● WHAT YOU HAVE TO DO
Convert the lines below into a Markdown table with the columns "Row" and "Line," numbering each row and skipping any blank lines. Leave out the pictures.

___ SUPPLIED MATERIAL ___

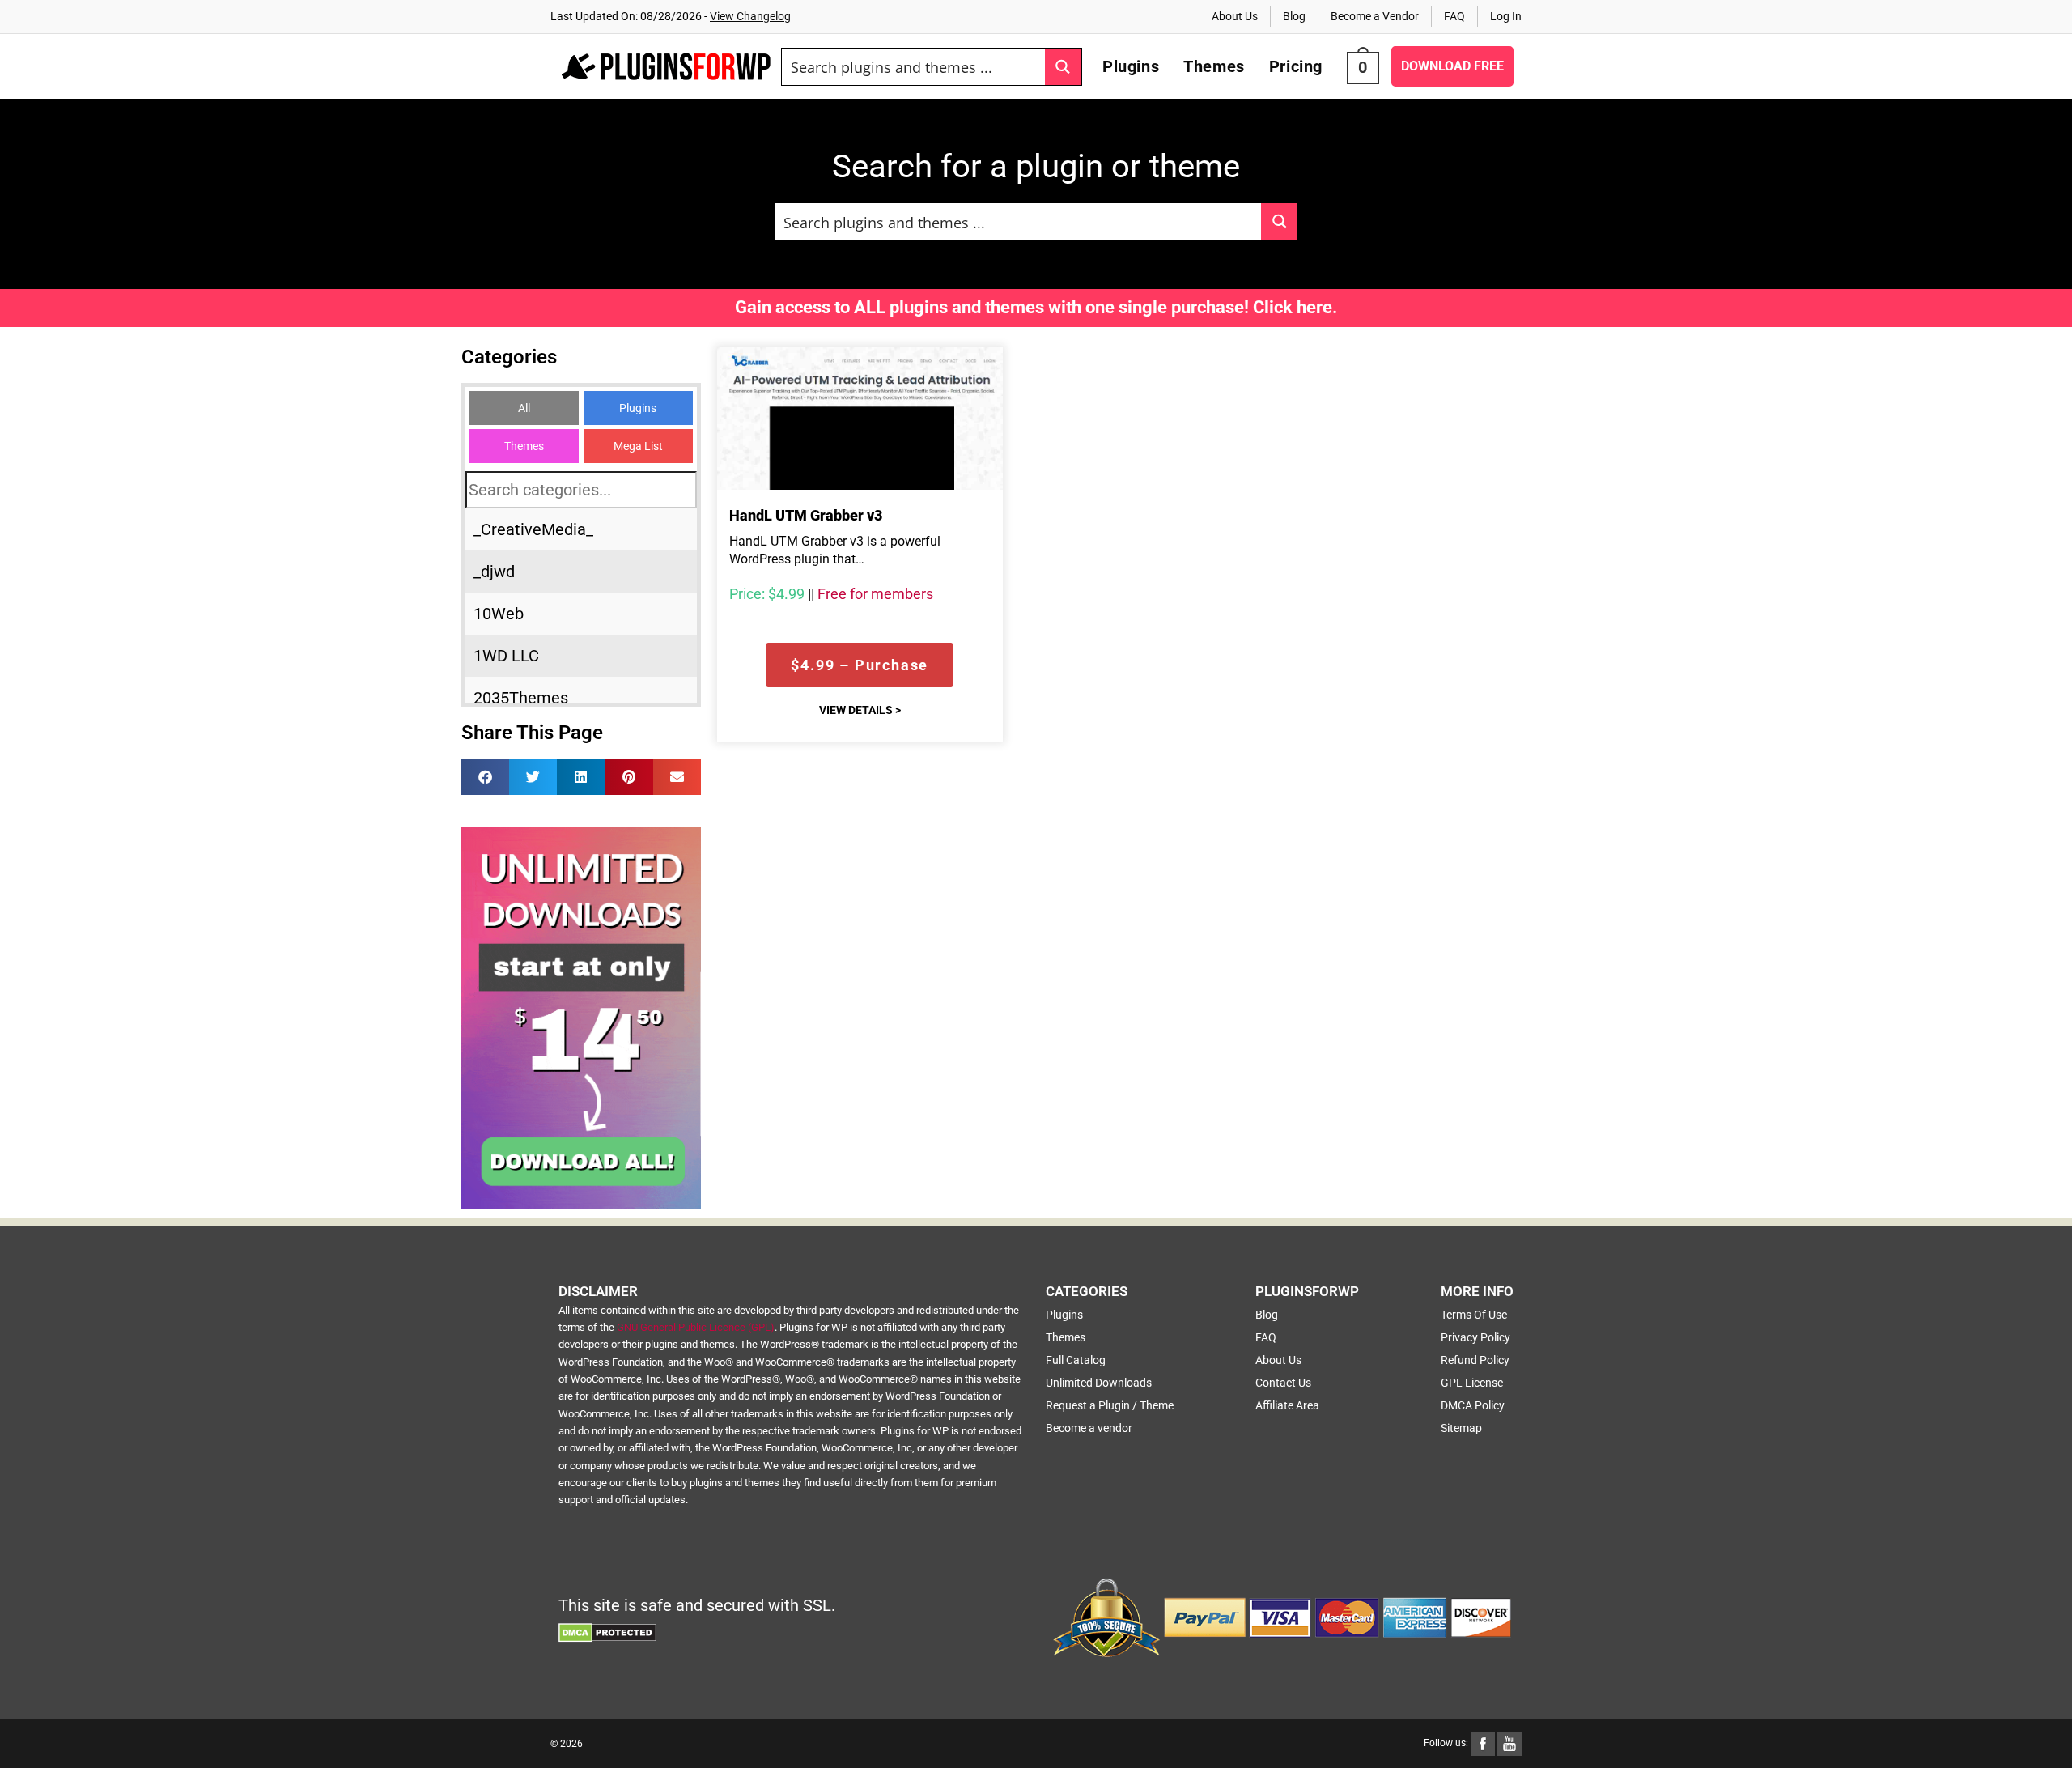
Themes (524, 446)
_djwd (494, 571)
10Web (498, 613)
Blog (1294, 16)
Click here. (1295, 307)
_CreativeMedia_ (533, 529)
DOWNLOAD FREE (1452, 66)
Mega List (638, 446)
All (524, 408)
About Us (1235, 16)
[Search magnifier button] (1063, 67)
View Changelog (750, 16)
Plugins (637, 408)
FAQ (1454, 16)
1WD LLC (506, 655)
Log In (1506, 16)
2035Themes (520, 698)
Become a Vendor (1375, 16)
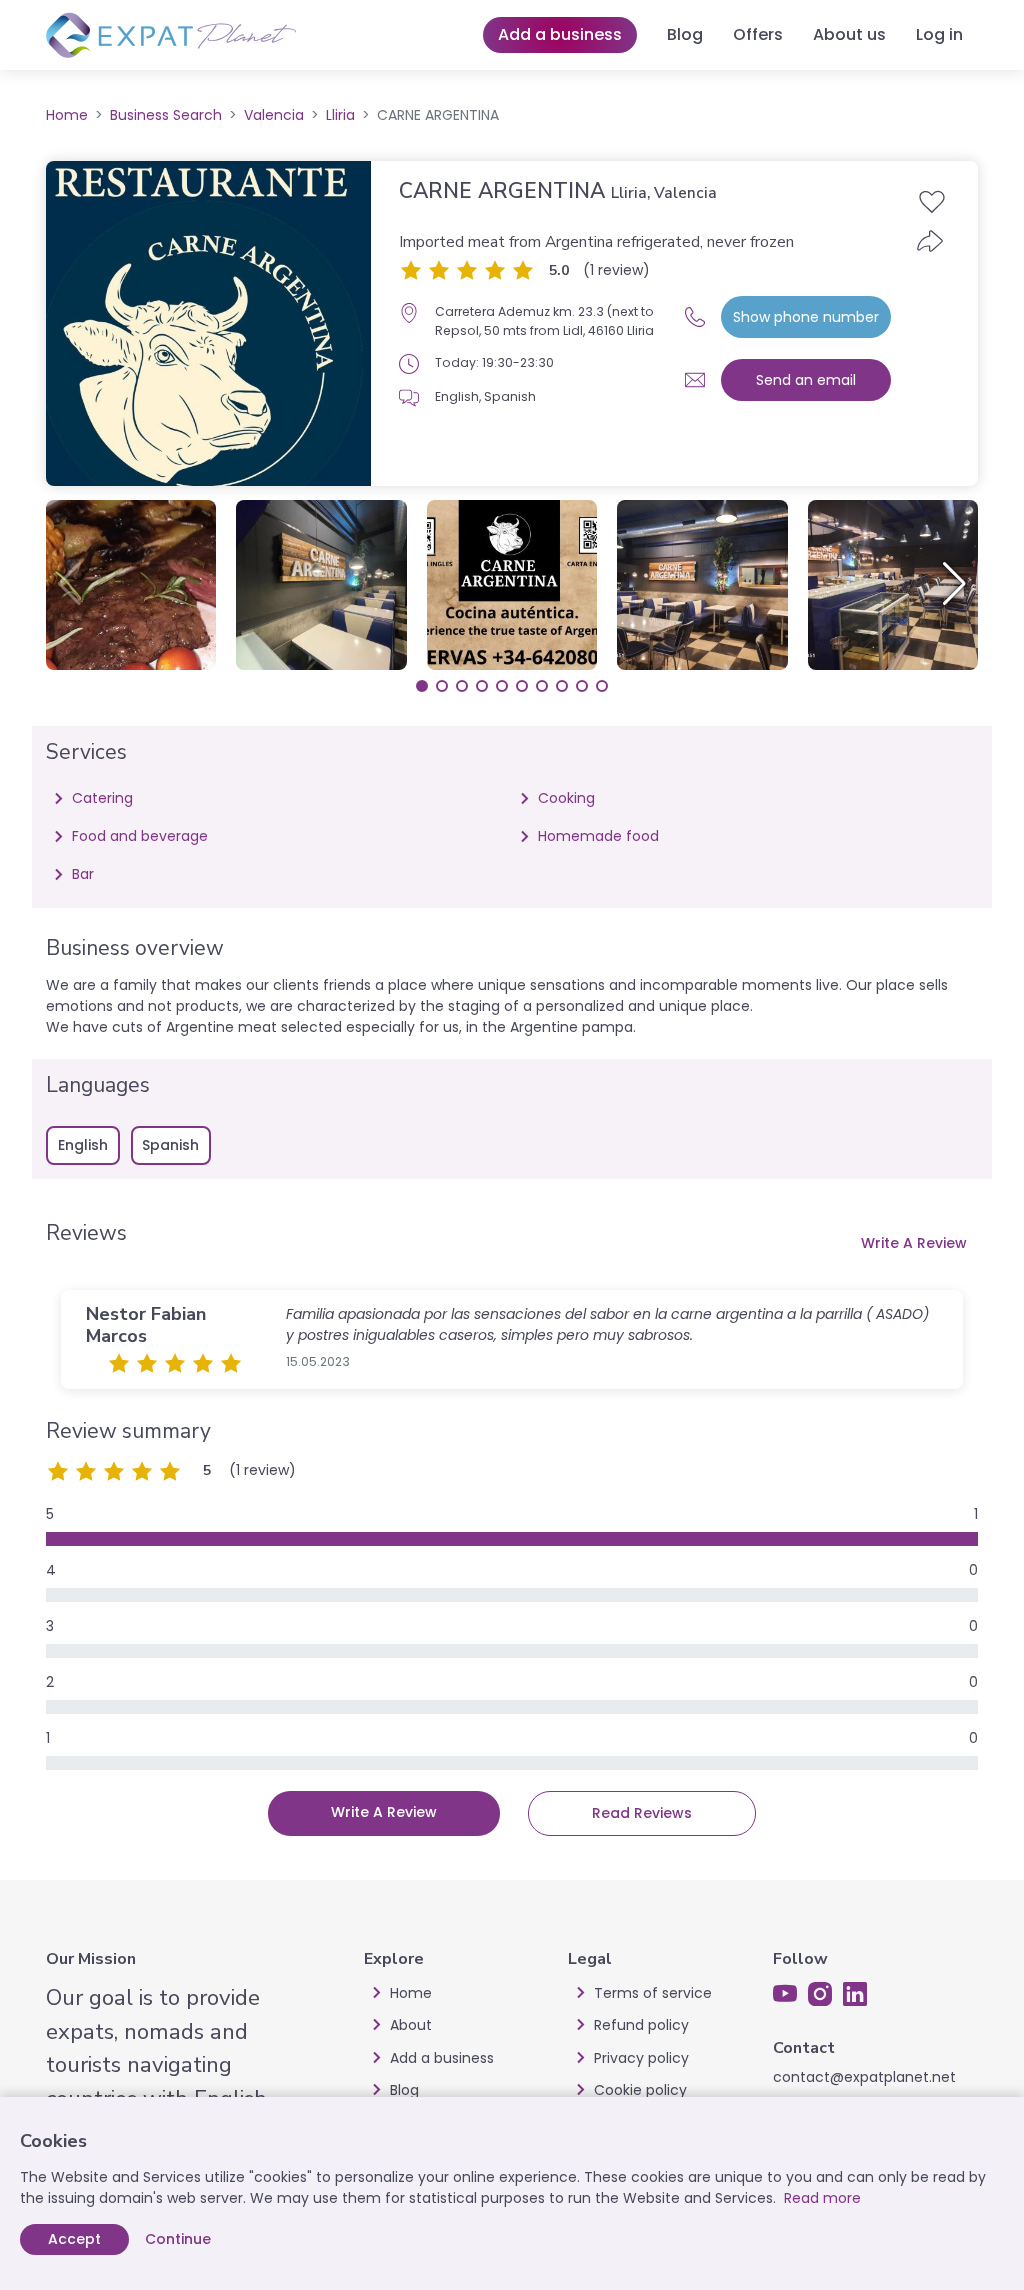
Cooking (566, 798)
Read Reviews (642, 1813)
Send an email (806, 380)
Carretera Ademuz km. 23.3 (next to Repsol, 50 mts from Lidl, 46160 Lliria (544, 320)
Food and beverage (140, 836)
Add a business (560, 34)
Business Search (166, 115)
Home (67, 115)
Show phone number (806, 317)
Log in (939, 34)
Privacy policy (641, 2058)
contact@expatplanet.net (864, 2077)
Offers (758, 34)
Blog (685, 34)
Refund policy (641, 2025)
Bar (83, 874)
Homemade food (598, 836)
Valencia (274, 115)
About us (849, 34)
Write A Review (914, 1243)
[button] (954, 584)
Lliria (340, 115)
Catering (102, 798)
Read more (822, 2198)
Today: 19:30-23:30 (494, 362)
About (411, 2025)
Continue (178, 2239)
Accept (74, 2239)
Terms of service (653, 1993)
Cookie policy (640, 2090)
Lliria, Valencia (664, 192)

___

● EXPECTED OUTPUT
| Row | Line |
|---|---|
| 1 | Themes (524, 446) |
| 2 | _djwd (494, 571) |
| 3 | 10Web (498, 613) |
| 4 | Blog (1294, 16) |
| 5 | Click here. (1295, 307) |
| 6 | _CreativeMedia_ (533, 529) |
| 7 | DOWNLOAD FREE (1452, 66) |
| 8 | Mega List (638, 446) |
| 9 | All (524, 408) |
| 10 | About Us (1235, 16) |
| 11 | [Search magnifier button] (1063, 67) |
| 12 | View Changelog (750, 16) |
| 13 | Plugins (637, 408) |
| 14 | FAQ (1454, 16) |
| 15 | 1WD LLC (506, 655) |
| 16 | Log In (1506, 16) |
| 17 | 2035Themes (520, 698) |
| 18 | Become a Vendor (1375, 16) |
| 19 | Cooking (566, 798) |
| 20 | Read Reviews (642, 1813) |
| 21 | Send an email (806, 380) |
| 22 | Carretera Ademuz km. 23.3 (next to Repsol, 50 mts from Lidl, 46160 Lliria (544, 320) |
| 23 | Food and beverage (140, 836) |
| 24 | Add a business (560, 34) |
| 25 | Business Search (166, 115) |
| 26 | Home (67, 115) |
| 27 | Show phone number (806, 317) |
| 28 | Log in (939, 34) |
| 29 | Privacy policy (641, 2058) |
| 30 | contact@expatplanet.net (864, 2077) |
| 31 | Offers (758, 34) |
| 32 | Blog (685, 34) |
| 33 | Refund policy (641, 2025) |
| 34 | Bar (83, 874) |
| 35 | Homemade food (598, 836) |
| 36 | Valencia (274, 115) |
| 37 | About us (849, 34) |
| 38 | Write A Review (914, 1243) |
| 39 | [button] (954, 584) |
| 40 | Lliria (340, 115) |
| 41 | Catering (102, 798) |
| 42 | Read more (822, 2198) |
| 43 | Today: 19:30-23:30 (494, 362) |
| 44 | About (411, 2025) |
| 45 | Continue (178, 2239) |
| 46 | Accept (74, 2239) |
| 47 | Terms of service (653, 1993) |
| 48 | Cookie policy (640, 2090) |
| 49 | Lliria, Valencia (664, 192) |